>> Begin
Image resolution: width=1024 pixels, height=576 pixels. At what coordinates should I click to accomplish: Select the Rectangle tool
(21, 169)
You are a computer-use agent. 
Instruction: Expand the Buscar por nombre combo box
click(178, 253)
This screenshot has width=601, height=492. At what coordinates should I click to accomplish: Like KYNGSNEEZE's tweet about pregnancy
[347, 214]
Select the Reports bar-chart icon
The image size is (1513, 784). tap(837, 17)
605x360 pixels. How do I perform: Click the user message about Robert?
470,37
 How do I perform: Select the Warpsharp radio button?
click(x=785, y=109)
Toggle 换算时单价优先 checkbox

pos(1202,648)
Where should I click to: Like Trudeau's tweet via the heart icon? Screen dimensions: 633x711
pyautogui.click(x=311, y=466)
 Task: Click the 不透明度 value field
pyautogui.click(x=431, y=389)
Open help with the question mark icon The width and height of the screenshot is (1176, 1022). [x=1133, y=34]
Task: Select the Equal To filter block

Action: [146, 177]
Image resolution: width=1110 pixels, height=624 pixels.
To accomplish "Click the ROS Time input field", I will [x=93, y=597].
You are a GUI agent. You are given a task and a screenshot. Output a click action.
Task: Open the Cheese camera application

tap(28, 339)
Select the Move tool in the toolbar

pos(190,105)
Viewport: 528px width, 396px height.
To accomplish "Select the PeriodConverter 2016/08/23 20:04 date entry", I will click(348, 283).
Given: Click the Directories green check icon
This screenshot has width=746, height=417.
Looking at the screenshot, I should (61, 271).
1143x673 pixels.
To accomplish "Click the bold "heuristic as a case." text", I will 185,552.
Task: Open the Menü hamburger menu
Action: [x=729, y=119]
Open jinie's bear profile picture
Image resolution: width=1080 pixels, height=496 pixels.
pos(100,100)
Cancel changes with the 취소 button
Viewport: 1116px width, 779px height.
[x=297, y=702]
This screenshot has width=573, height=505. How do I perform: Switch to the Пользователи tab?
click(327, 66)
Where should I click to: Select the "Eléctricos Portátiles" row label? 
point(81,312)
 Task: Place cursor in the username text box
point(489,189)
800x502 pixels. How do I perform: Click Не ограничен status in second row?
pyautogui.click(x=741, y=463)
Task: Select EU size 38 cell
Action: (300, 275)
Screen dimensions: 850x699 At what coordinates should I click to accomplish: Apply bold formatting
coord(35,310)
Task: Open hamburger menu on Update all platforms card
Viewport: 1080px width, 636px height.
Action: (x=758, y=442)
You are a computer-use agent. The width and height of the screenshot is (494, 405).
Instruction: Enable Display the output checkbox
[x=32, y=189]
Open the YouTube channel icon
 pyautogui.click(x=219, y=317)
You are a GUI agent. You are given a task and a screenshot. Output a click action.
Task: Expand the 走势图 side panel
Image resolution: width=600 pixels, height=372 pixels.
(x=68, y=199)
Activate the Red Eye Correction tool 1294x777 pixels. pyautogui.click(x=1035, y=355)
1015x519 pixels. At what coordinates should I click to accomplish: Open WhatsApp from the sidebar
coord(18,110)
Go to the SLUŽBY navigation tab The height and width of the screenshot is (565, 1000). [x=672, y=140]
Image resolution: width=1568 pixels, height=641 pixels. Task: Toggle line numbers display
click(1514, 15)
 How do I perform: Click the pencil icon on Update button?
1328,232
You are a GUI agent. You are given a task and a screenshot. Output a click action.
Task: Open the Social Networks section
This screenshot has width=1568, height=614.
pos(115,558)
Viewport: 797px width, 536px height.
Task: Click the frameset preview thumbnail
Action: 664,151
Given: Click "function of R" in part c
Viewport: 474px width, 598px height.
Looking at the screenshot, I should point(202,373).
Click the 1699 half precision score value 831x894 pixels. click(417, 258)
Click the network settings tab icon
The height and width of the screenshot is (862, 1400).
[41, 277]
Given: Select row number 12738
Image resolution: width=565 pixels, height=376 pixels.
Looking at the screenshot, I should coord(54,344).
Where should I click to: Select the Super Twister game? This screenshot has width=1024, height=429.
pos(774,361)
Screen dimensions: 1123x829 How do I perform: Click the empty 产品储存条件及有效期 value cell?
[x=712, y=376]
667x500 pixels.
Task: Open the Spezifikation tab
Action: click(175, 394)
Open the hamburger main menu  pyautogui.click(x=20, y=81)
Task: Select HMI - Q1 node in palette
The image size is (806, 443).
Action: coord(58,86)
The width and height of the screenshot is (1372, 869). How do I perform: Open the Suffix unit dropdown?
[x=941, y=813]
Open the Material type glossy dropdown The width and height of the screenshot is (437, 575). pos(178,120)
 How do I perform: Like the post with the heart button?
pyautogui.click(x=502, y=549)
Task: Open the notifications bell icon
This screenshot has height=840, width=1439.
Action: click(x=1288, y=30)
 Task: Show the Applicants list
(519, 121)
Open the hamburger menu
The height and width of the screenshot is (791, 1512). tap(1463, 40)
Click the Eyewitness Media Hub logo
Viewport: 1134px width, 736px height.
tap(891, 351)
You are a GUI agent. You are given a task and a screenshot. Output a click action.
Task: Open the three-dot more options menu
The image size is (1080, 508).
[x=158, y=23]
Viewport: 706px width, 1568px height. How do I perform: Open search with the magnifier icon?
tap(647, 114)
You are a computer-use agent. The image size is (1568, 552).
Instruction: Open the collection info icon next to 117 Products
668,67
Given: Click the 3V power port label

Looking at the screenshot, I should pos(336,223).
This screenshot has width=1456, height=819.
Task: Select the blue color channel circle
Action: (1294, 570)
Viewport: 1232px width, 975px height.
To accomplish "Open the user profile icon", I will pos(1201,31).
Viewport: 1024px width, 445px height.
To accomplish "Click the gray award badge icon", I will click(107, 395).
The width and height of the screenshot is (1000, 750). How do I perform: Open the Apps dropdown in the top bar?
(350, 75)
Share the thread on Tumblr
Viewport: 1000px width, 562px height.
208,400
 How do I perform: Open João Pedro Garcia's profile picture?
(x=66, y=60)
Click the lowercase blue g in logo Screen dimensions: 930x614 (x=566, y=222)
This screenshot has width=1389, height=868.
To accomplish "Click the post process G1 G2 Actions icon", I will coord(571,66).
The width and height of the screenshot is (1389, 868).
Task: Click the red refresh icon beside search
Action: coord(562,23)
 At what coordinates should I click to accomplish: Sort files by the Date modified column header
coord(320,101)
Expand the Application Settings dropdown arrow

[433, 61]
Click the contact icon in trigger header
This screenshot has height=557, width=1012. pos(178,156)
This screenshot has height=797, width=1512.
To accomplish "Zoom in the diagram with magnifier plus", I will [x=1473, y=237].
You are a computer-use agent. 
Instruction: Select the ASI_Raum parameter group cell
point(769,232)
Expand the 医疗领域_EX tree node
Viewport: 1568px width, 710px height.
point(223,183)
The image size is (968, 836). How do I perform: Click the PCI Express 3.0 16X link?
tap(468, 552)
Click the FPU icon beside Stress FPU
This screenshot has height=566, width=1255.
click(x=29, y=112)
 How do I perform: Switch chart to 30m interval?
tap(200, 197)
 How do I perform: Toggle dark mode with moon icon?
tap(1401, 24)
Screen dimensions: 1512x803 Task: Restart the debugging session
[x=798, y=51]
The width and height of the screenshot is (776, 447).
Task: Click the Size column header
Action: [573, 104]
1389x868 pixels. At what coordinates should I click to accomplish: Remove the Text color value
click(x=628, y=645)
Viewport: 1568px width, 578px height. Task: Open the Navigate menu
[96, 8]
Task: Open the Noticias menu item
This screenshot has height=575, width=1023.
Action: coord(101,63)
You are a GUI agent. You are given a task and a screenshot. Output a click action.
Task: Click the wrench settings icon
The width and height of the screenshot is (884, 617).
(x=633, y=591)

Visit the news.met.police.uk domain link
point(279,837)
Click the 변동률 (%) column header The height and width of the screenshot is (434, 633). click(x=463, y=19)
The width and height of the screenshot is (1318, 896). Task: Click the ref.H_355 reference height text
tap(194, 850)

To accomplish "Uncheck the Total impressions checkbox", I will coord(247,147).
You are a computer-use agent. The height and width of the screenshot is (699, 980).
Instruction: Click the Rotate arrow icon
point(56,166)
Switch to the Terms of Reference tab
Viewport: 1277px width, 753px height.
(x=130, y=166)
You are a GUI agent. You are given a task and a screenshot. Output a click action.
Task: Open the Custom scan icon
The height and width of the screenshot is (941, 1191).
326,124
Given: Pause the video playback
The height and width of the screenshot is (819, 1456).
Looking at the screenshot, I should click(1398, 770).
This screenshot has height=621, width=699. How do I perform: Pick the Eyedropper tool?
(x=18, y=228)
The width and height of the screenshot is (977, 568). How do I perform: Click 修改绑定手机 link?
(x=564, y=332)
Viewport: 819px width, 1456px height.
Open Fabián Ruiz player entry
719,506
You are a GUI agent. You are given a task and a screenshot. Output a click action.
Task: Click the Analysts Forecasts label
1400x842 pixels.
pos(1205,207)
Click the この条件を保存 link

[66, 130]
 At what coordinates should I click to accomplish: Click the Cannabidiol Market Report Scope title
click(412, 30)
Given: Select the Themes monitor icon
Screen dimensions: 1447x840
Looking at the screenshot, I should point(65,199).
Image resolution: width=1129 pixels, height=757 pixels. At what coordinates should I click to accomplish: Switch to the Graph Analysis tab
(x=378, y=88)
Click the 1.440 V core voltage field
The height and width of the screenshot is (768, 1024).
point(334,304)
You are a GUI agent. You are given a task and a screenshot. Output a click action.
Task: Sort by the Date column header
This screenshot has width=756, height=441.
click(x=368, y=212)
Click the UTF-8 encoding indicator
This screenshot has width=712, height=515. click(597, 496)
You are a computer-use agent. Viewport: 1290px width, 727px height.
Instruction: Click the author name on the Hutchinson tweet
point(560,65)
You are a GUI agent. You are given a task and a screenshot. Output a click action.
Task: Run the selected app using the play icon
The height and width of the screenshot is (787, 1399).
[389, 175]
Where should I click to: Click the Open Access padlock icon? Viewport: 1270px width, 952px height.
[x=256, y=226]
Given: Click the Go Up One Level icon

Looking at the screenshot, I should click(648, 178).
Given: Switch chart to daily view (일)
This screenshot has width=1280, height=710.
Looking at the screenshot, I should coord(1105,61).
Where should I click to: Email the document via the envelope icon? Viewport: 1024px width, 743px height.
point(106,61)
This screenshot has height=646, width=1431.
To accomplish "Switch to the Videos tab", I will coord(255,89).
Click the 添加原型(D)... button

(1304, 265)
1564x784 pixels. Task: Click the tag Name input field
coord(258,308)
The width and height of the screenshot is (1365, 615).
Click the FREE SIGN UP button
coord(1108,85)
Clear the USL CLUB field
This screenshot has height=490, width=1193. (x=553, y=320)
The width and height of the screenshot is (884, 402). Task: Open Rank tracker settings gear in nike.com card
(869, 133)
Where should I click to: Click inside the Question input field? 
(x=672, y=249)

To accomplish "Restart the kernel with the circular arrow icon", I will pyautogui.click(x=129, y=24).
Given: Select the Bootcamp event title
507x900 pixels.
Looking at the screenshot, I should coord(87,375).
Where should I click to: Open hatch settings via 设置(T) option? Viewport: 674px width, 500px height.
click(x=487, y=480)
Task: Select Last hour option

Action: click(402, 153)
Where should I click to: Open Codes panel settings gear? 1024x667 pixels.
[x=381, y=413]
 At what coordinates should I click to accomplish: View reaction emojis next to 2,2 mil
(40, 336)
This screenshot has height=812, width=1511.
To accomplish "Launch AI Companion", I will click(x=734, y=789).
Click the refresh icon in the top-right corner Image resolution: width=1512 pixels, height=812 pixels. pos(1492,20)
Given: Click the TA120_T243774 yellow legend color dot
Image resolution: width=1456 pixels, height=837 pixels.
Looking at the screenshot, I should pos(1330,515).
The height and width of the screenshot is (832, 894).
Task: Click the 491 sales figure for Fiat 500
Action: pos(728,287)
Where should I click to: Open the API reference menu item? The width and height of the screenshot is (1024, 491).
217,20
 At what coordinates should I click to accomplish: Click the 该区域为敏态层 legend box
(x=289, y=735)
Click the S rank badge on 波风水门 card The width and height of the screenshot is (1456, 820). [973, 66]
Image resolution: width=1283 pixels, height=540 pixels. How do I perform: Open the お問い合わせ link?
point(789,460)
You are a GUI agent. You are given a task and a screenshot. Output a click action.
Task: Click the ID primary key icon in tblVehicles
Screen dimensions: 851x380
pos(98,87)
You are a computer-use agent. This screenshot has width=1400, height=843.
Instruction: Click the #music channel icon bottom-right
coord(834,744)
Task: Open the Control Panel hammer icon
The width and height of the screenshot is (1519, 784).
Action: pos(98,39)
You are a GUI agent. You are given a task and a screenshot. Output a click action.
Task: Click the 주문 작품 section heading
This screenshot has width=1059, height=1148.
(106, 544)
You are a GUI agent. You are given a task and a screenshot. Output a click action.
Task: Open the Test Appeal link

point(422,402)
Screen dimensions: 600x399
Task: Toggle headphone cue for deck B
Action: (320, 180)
>> End
▶ Aim:
Convert the part of the data above that opens with the line containing "This screenshot has width=1389, height=868." and closes with the line containing "tap(200, 197)" into a Markdown table with the columns No. and Line. Number each row, and leave out blank lines.

▶ Task output:
| No. | Line |
|---|---|
| 1 | This screenshot has width=1389, height=868. |
| 2 | To accomplish "Click the post process G1 G2 Actions icon", I will coord(571,66). |
| 3 | The width and height of the screenshot is (1389, 868). |
| 4 | Task: Click the red refresh icon beside search |
| 5 | Action: coord(562,23) |
| 6 |  At what coordinates should I click to accomplish: Sort files by the Date modified column header |
| 7 | coord(320,101) |
| 8 | Expand the Application Settings dropdown arrow |
| 9 | [433, 61] |
| 10 | Click the contact icon in trigger header |
| 11 | This screenshot has height=557, width=1012. pos(178,156) |
| 12 | This screenshot has height=797, width=1512. |
| 13 | To accomplish "Zoom in the diagram with magnifier plus", I will [x=1473, y=237]. |
| 14 | You are a computer-use agent.  |
| 15 | Instruction: Select the ASI_Raum parameter group cell |
| 16 | point(769,232) |
| 17 | Expand the 医疗领域_EX tree node |
| 18 | Viewport: 1568px width, 710px height. |
| 19 | point(223,183) |
| 20 | The image size is (968, 836). How do I perform: Click the PCI Express 3.0 16X link? |
| 21 | tap(468, 552) |
| 22 | Click the FPU icon beside Stress FPU |
| 23 | This screenshot has height=566, width=1255. |
| 24 | click(x=29, y=112) |
| 25 |  How do I perform: Switch chart to 30m interval? |
| 26 | tap(200, 197) |